In 1954, along with Frederick Varley and others, he visited the Soviet Union on the first Canadian cultural exchange of the Cold War, and their travels were documented in a Maclean's article. Although he was never a communist and undertook this visit out of curiosity, it is likely that this visit made him ideologically 'suspect' and may have adversely affected his career from this point forward.

As a mature designer, he continued to work steadily during the 1950s, counting as his clients Imperial Oil, the University of Toronto, Ryerson, York University and the Stratford Festival. He was not a prolific fine artist, however, which guaranteed him a low profile in comparison to other war artists, such as Alex Colville, Lawren P. Harris or Jack Shadbolt.
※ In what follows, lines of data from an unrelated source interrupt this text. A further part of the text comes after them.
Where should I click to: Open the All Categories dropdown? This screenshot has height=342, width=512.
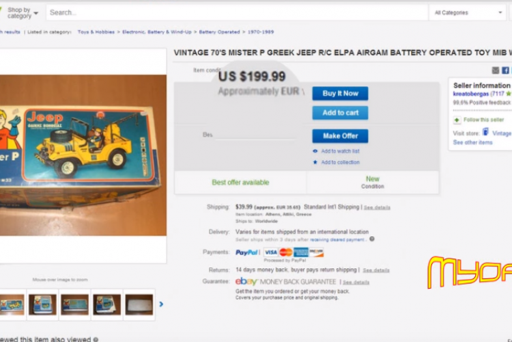coord(468,13)
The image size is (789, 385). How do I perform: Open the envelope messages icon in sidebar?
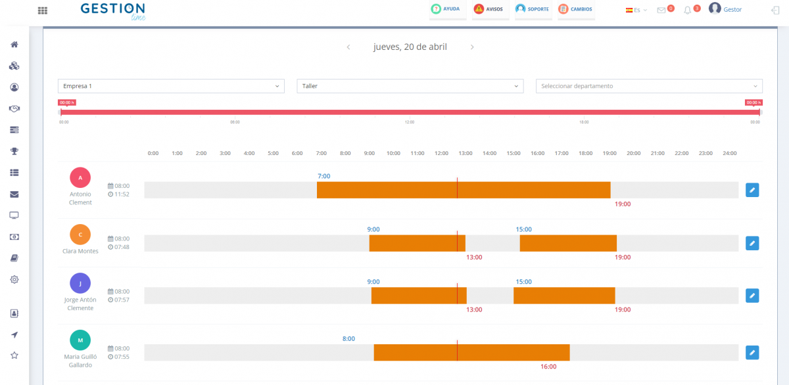pyautogui.click(x=14, y=194)
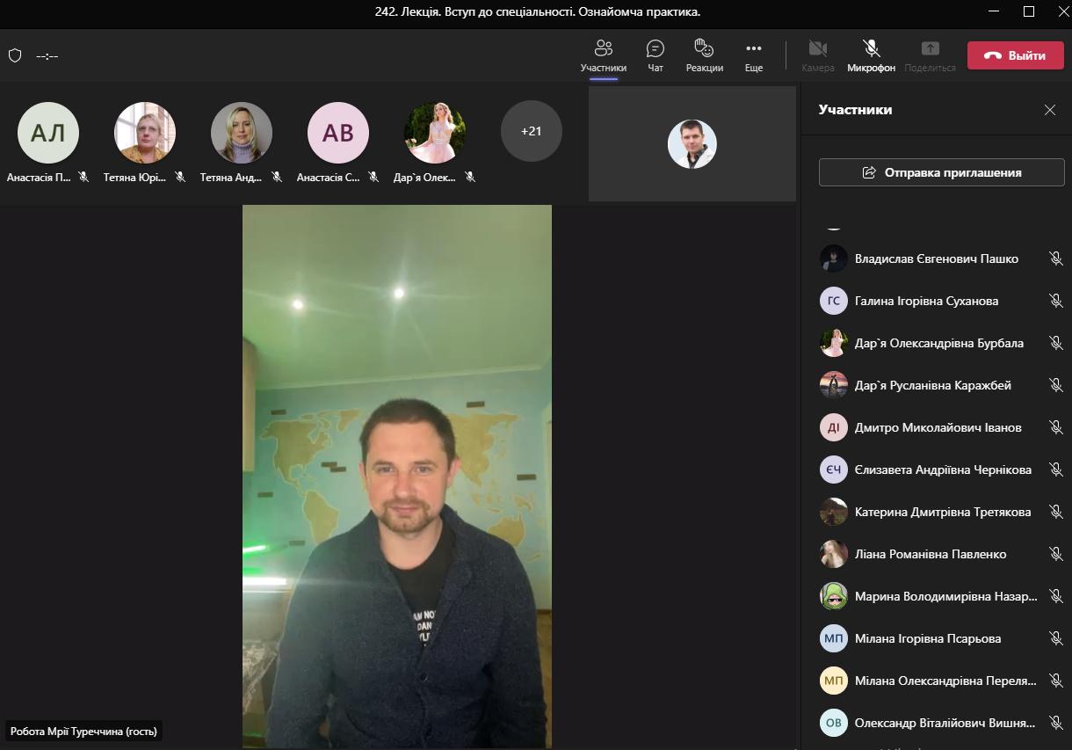The height and width of the screenshot is (750, 1072).
Task: Click Отправка приглашения invite button
Action: click(x=941, y=172)
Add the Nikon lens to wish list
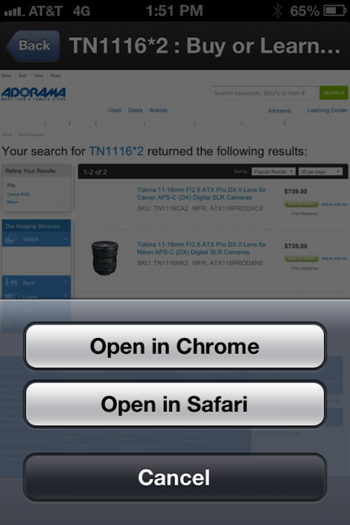This screenshot has width=350, height=525. (x=335, y=258)
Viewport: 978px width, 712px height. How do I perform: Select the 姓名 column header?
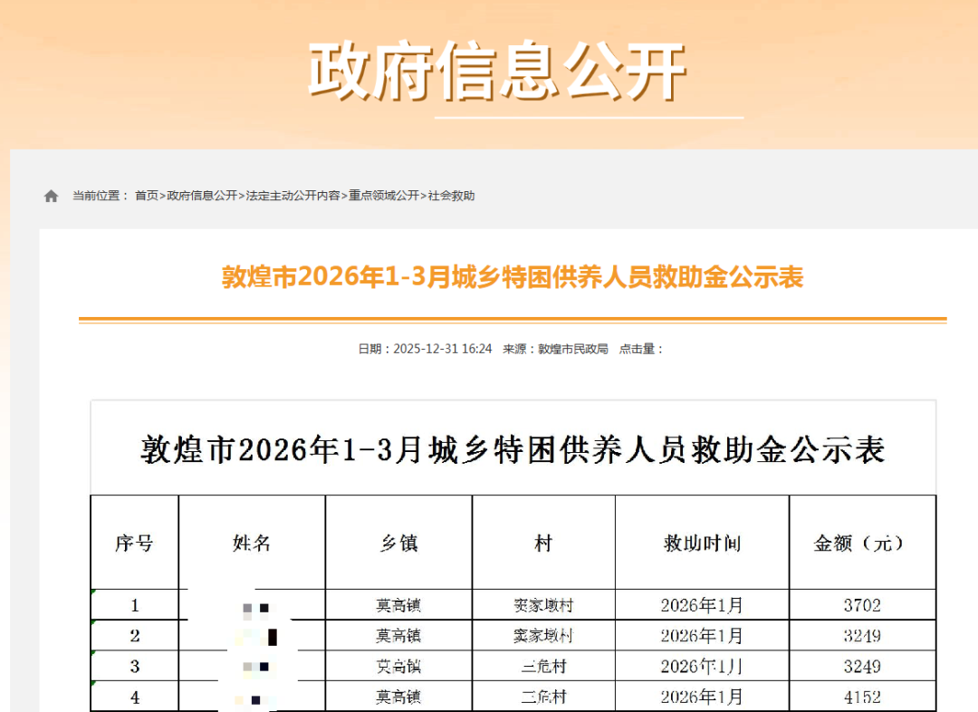(x=252, y=543)
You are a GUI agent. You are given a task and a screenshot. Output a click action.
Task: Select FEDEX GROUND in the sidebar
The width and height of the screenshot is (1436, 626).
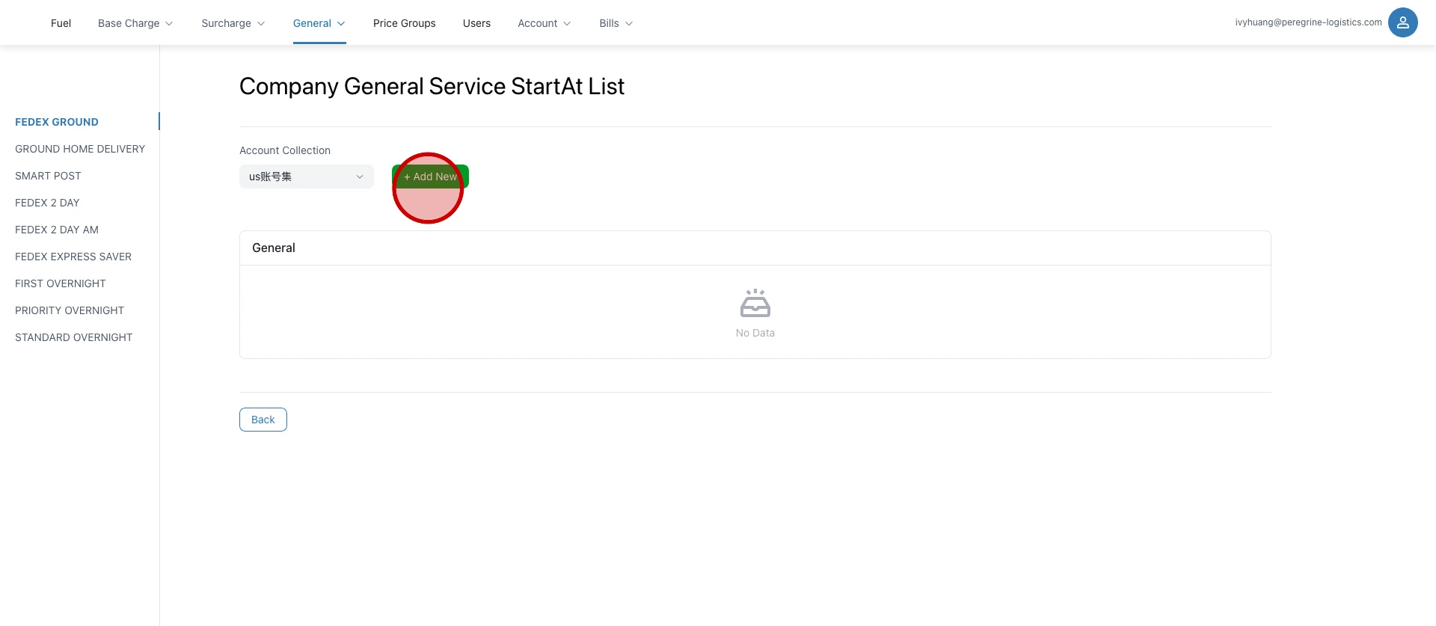[x=57, y=122]
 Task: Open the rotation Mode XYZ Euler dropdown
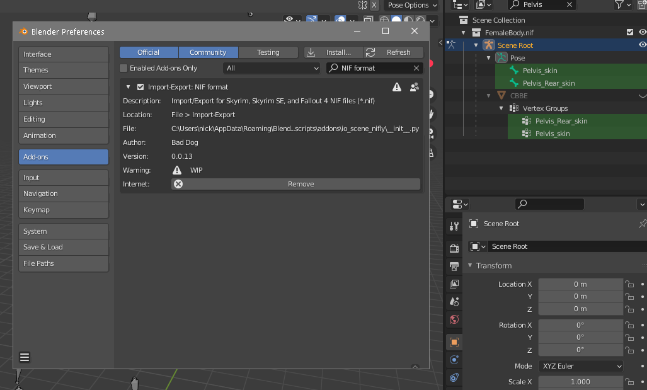(x=581, y=366)
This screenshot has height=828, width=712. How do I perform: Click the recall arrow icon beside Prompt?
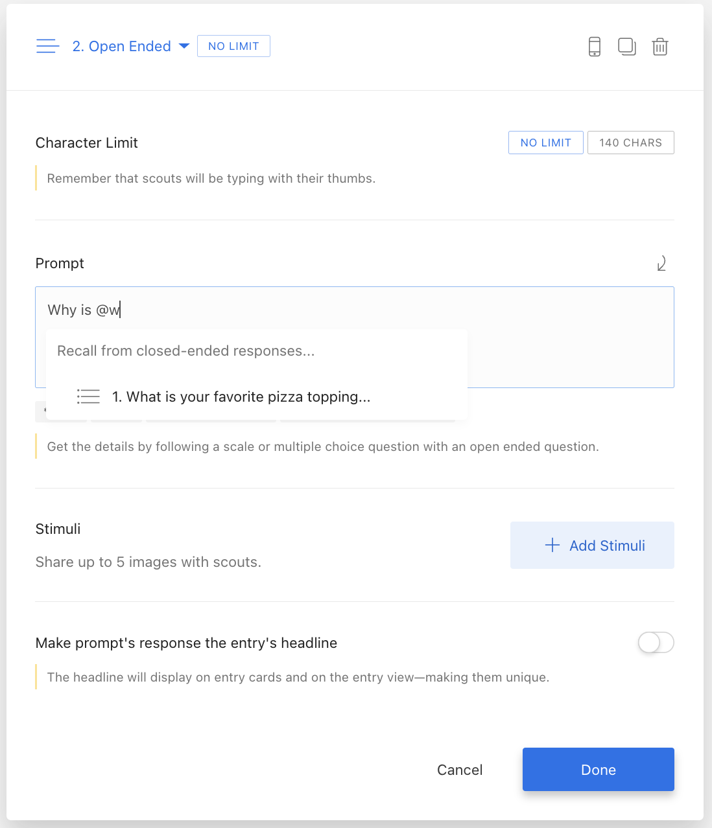(661, 263)
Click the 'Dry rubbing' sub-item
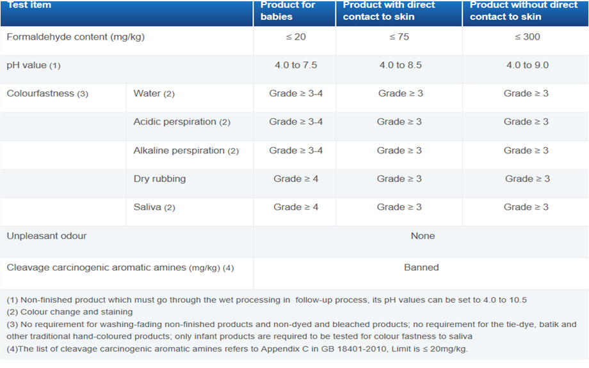This screenshot has width=589, height=368. [159, 179]
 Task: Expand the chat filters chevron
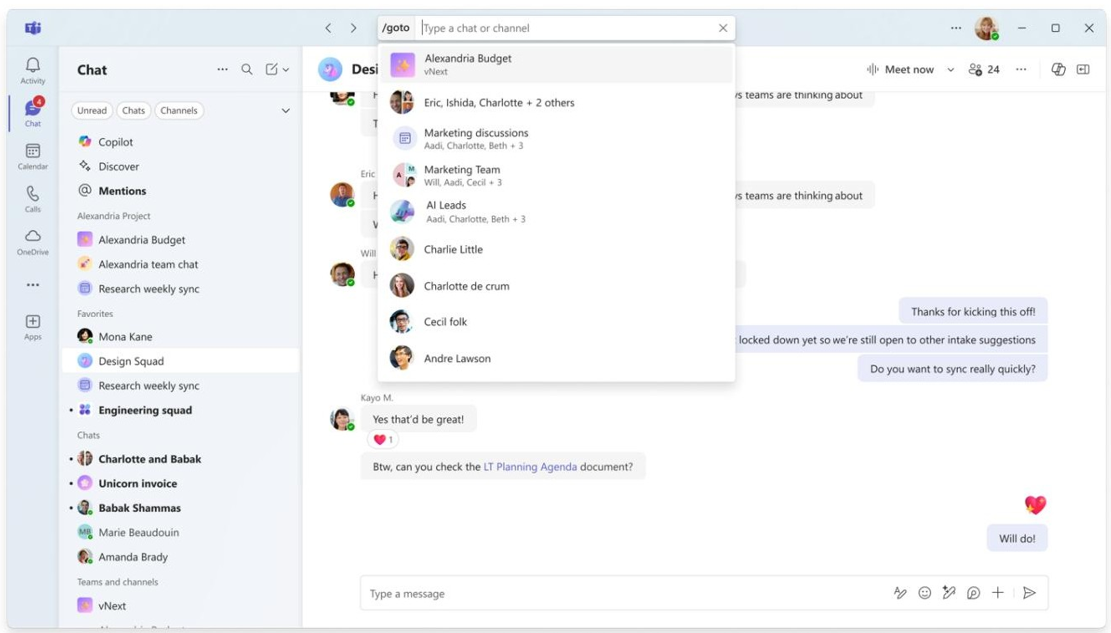pos(286,111)
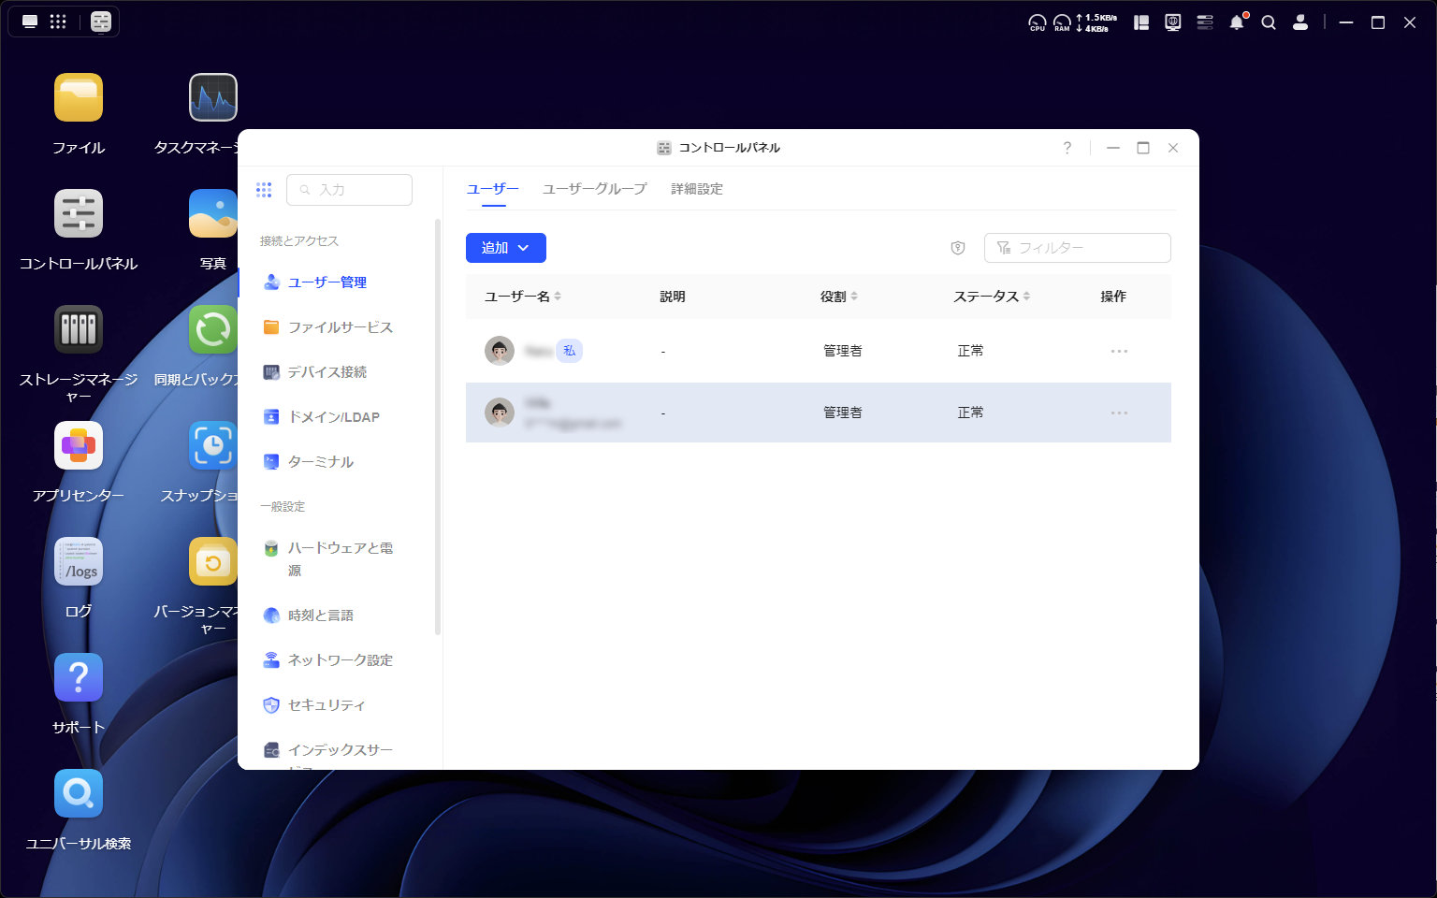Open the /logs Log app icon
Viewport: 1437px width, 898px height.
[x=79, y=561]
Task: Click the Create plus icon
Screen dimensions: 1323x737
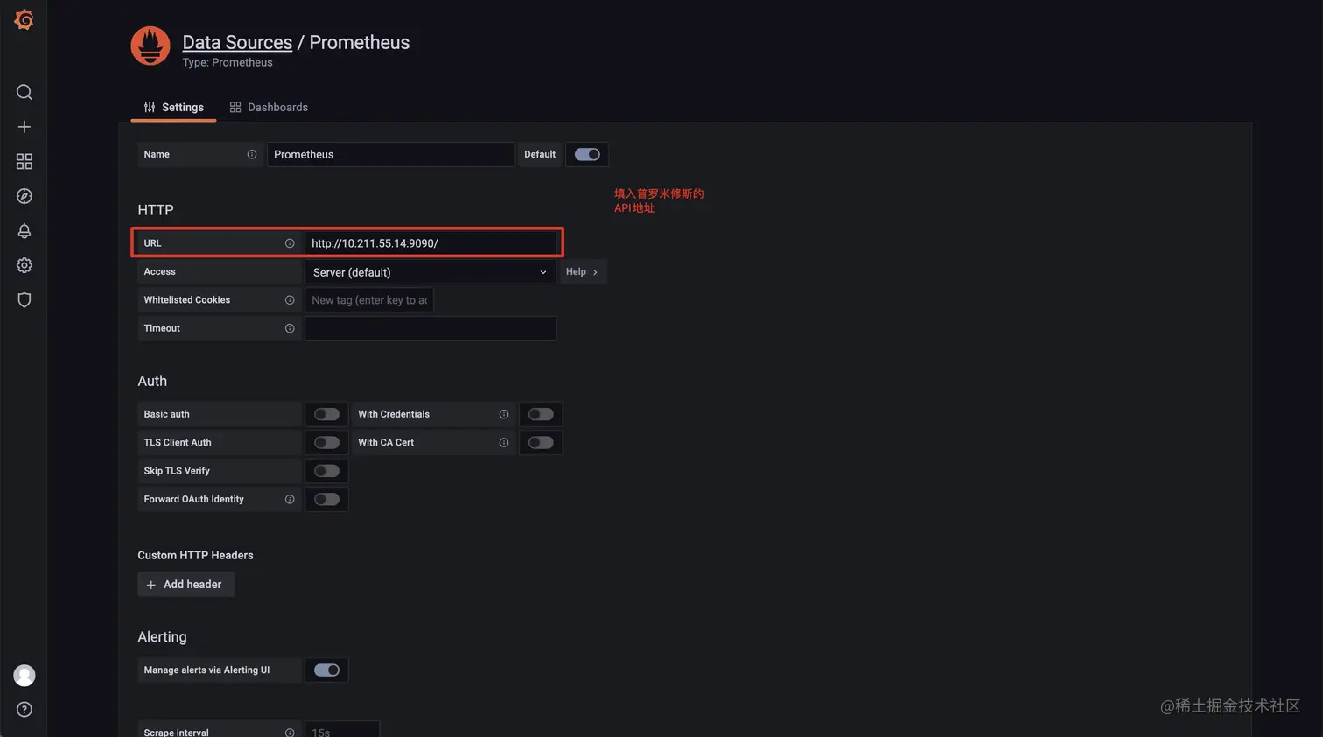Action: [25, 127]
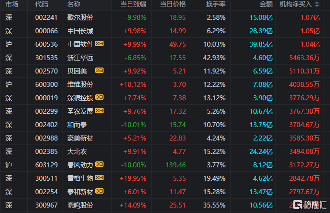Viewport: 330px width, 213px height.
Task: Sort by 机构净买入 arrow icon
Action: [317, 4]
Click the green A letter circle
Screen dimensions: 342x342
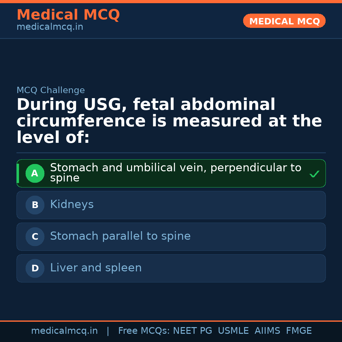[x=35, y=174]
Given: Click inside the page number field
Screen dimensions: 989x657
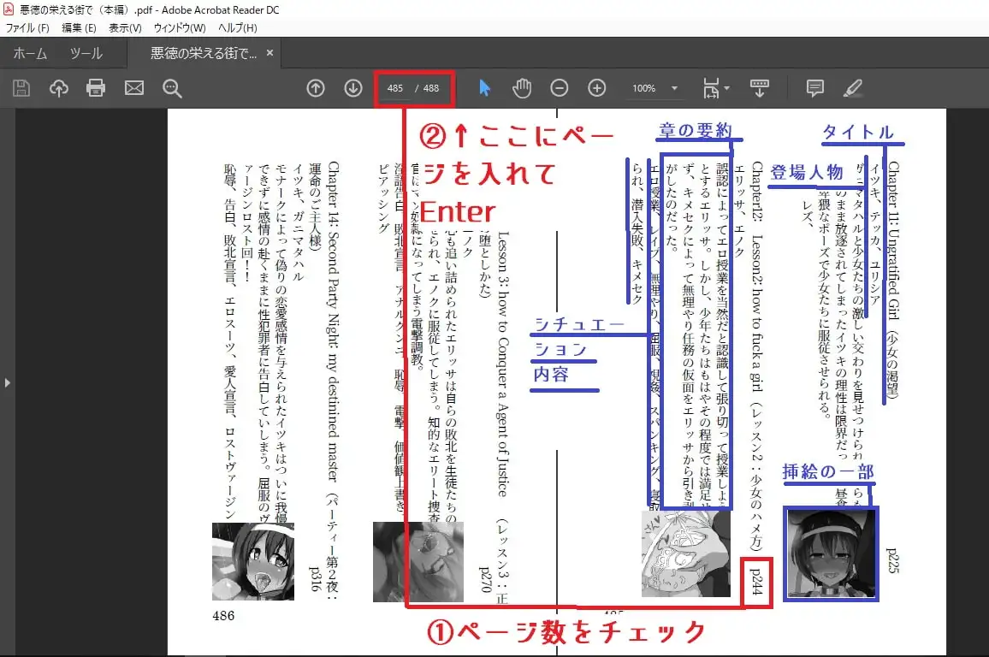Looking at the screenshot, I should [395, 88].
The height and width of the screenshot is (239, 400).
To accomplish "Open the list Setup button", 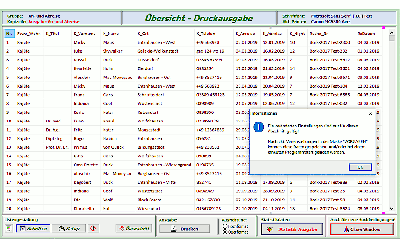I will coord(69,229).
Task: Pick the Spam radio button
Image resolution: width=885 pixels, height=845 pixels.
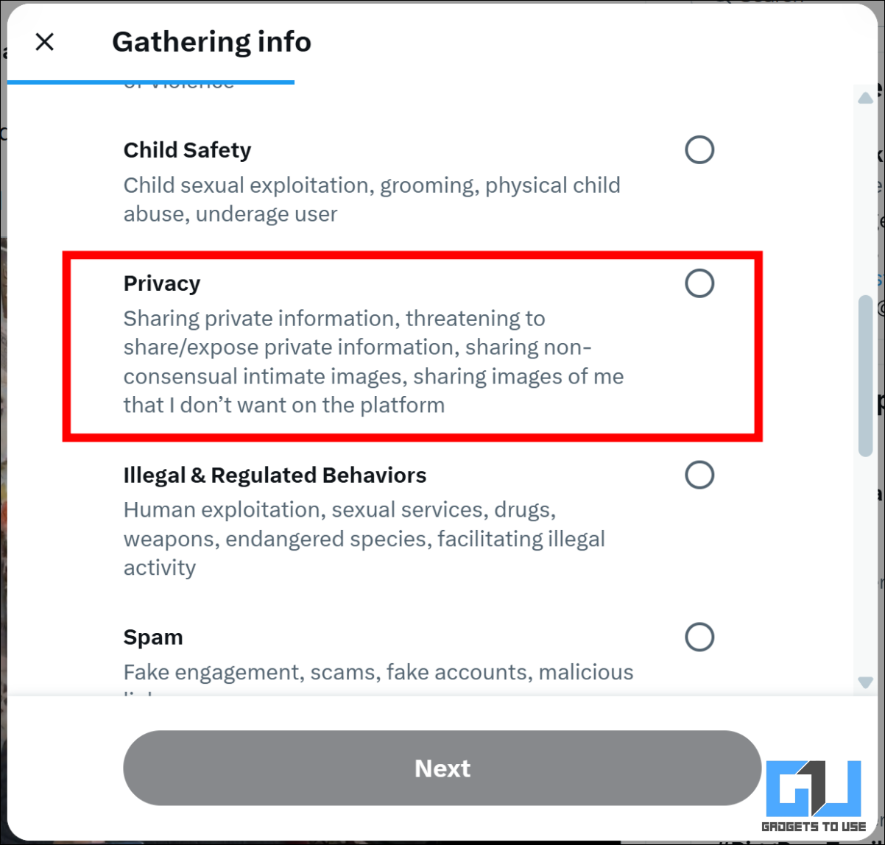Action: tap(699, 636)
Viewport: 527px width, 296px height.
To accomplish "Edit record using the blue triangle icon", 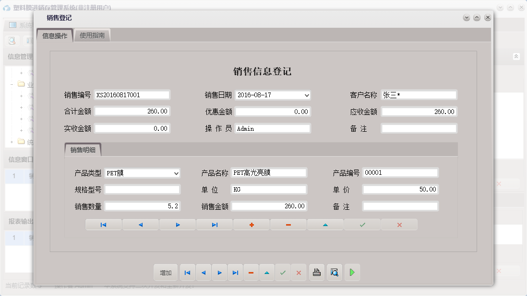I will [325, 224].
Aldwinckle was an out-of-the-box thinker decades before the term became popular. He was a student of Theosophy (his book Two Fables was published by the Theosophical Press in 1950), an accomplished chef, raconteur, astrologer, composer of music, playwright, writer, and social critic. He enjoyed mentoring young artists, and influenced the careers of the late composer Harry Somers (his correspondence with Somers is in the McMaster University Archives, RC0385), Academy Award-winning filmmaker Christopher Chapman, muralist York Wilson and designer Theo Dimson.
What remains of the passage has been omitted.